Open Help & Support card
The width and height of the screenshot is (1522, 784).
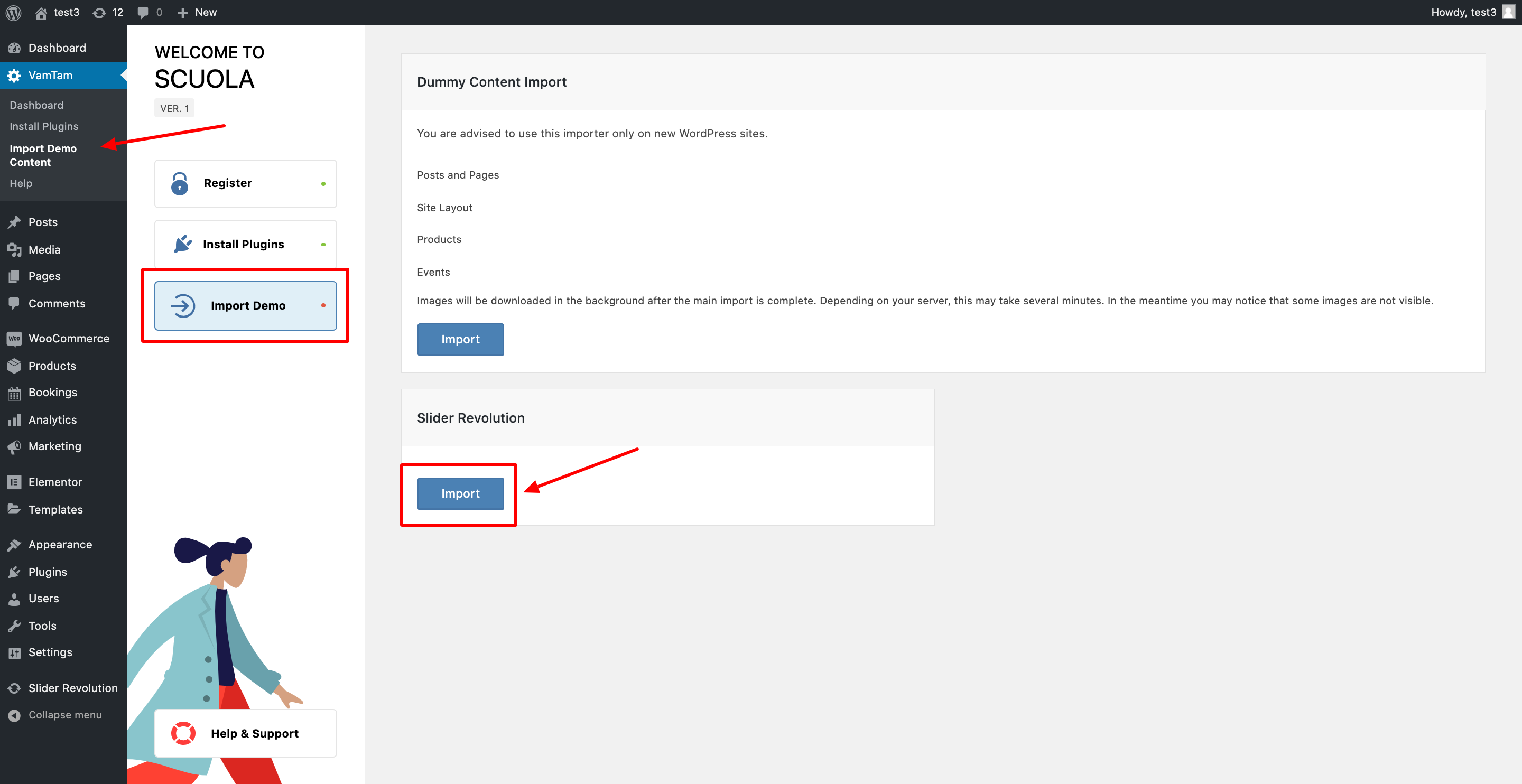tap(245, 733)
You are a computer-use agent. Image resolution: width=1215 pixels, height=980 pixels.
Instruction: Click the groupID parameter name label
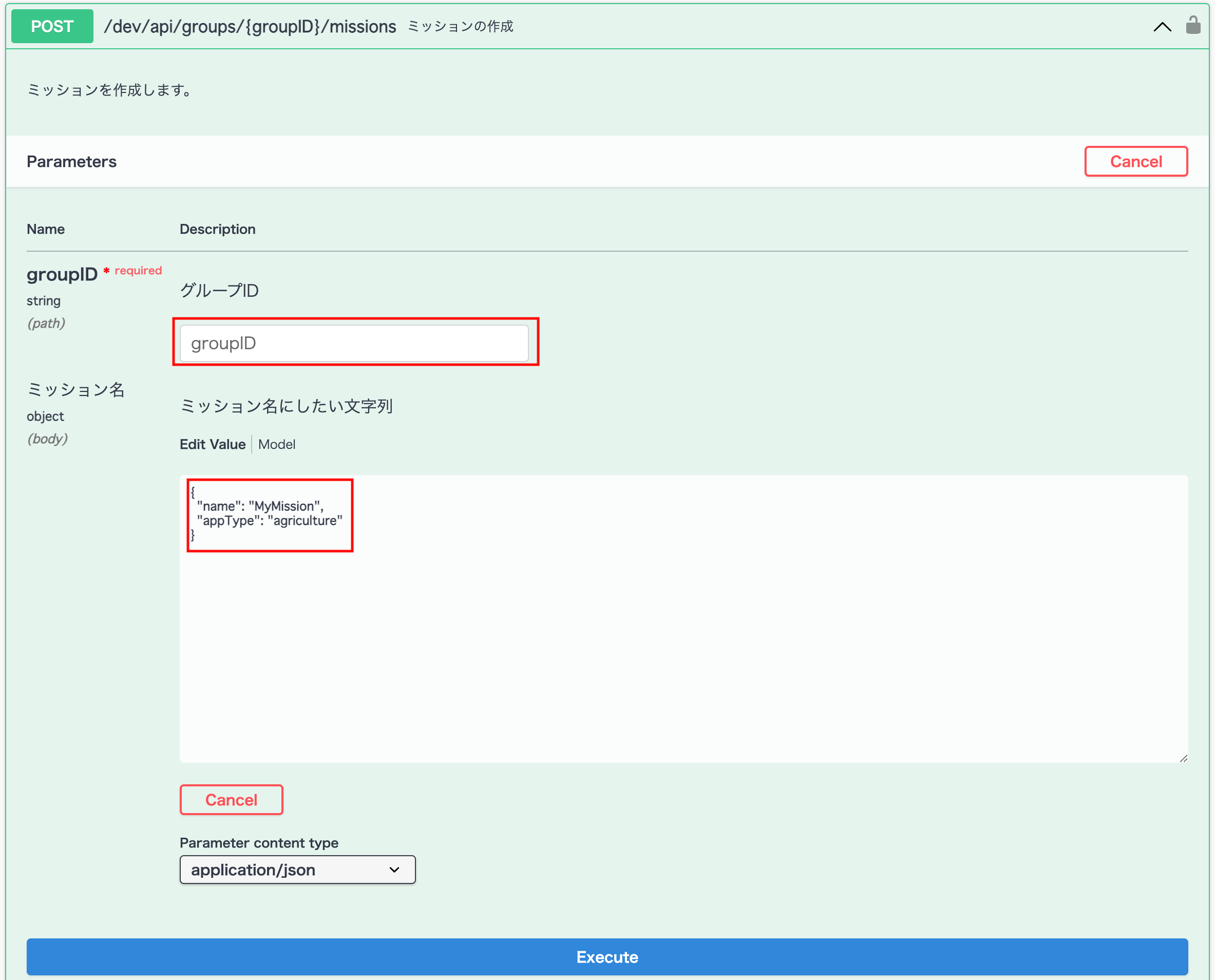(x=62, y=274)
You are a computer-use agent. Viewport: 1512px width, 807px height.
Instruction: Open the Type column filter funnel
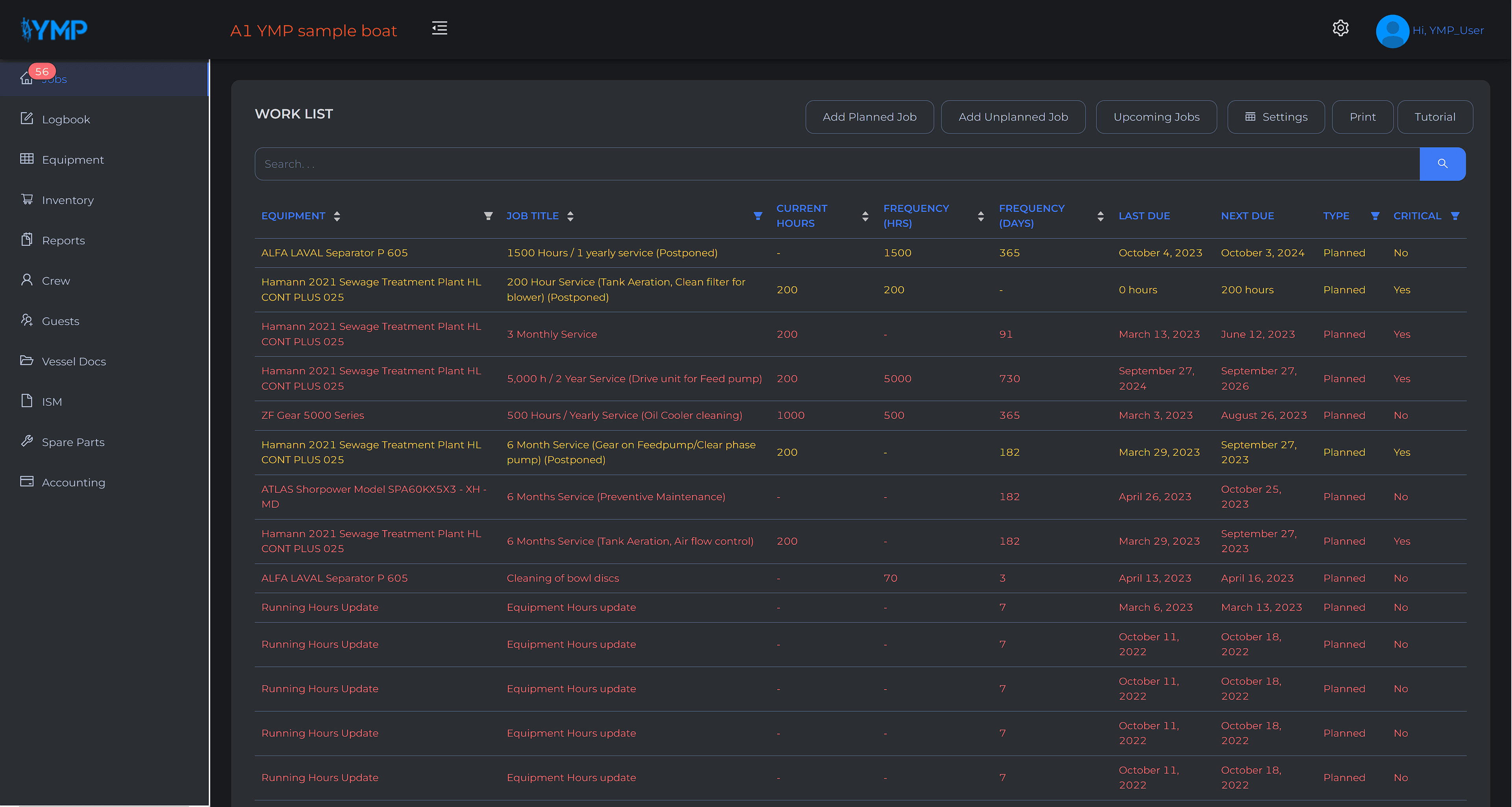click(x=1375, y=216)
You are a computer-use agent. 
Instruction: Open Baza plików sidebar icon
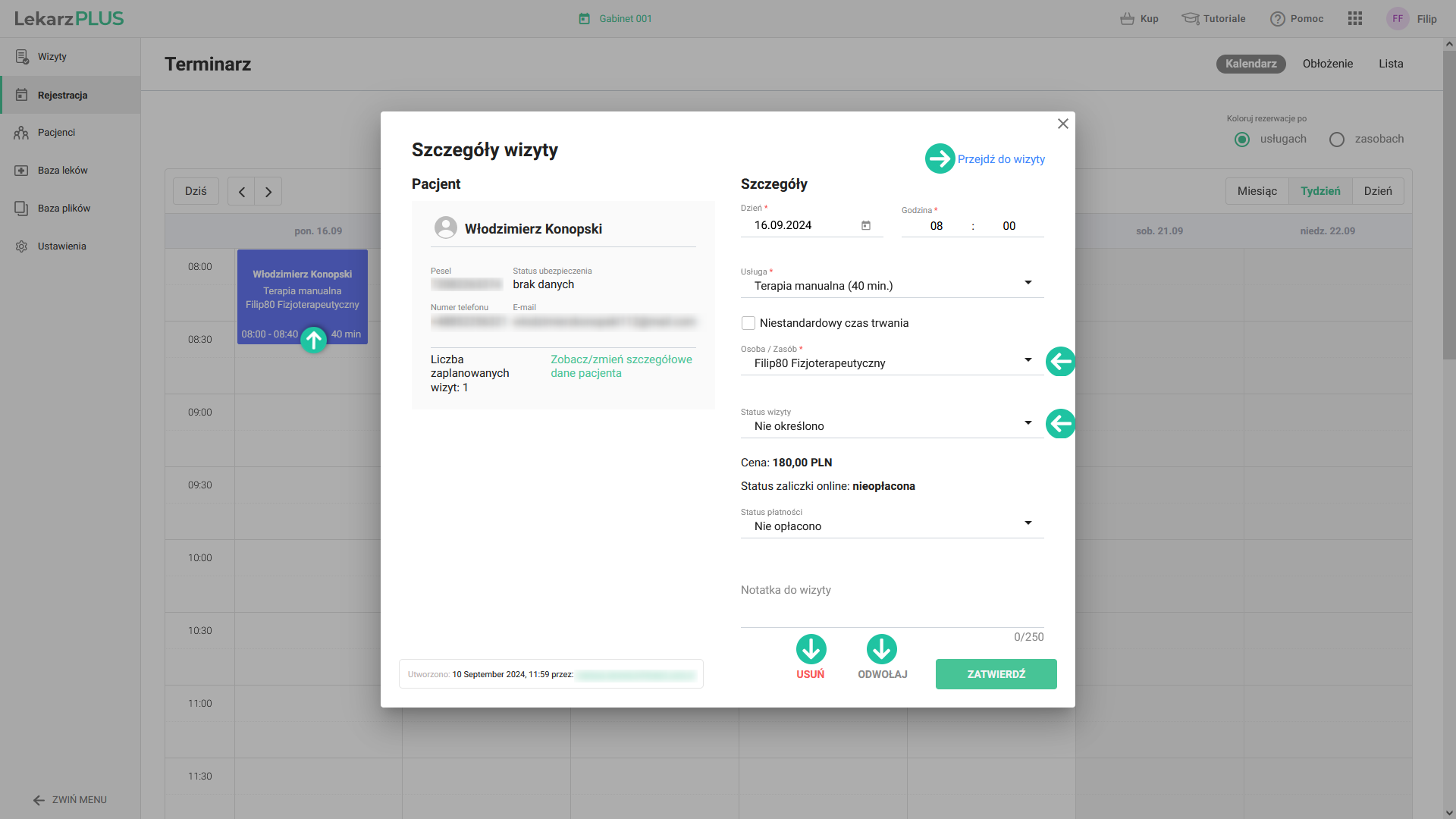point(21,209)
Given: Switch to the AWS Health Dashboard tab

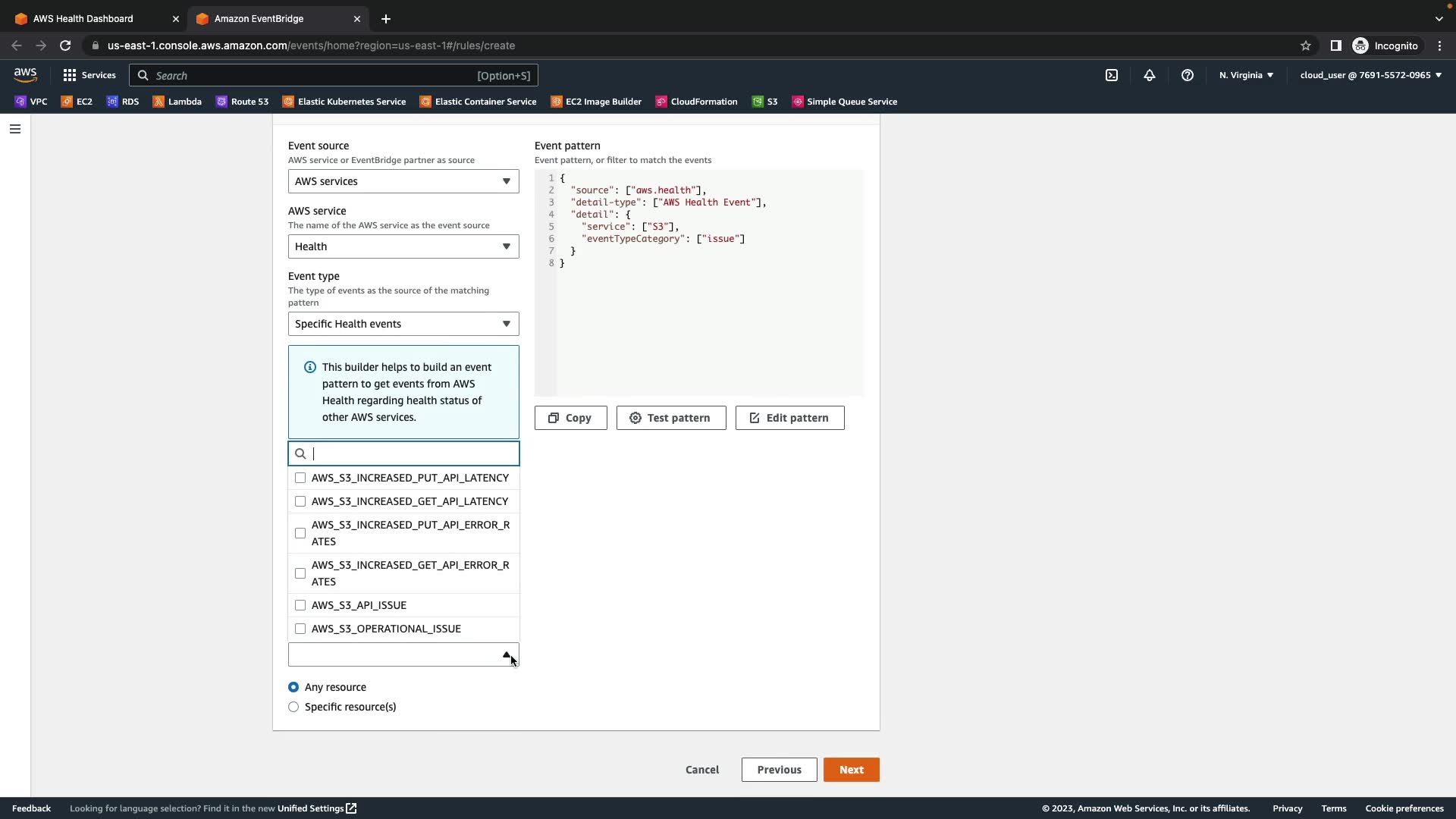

━━━

#### The problem
Repeat the material verbatim. Do not carry over any picture.

#### Exercise result
Open Help & Support card
The width and height of the screenshot is (1522, 784).
tap(245, 733)
You are a computer-use agent. Image resolution: width=1215 pixels, height=980 pixels.
Instruction: Click the groupID parameter name label
(x=62, y=274)
You are a computer-use agent. Viewport: 1512px width, 807px height.
Instruction: Open the Type column filter funnel
click(x=1375, y=216)
You are a computer-use agent. 
Instruction: Open Baza plików sidebar icon
point(21,209)
Given: Switch to the AWS Health Dashboard tab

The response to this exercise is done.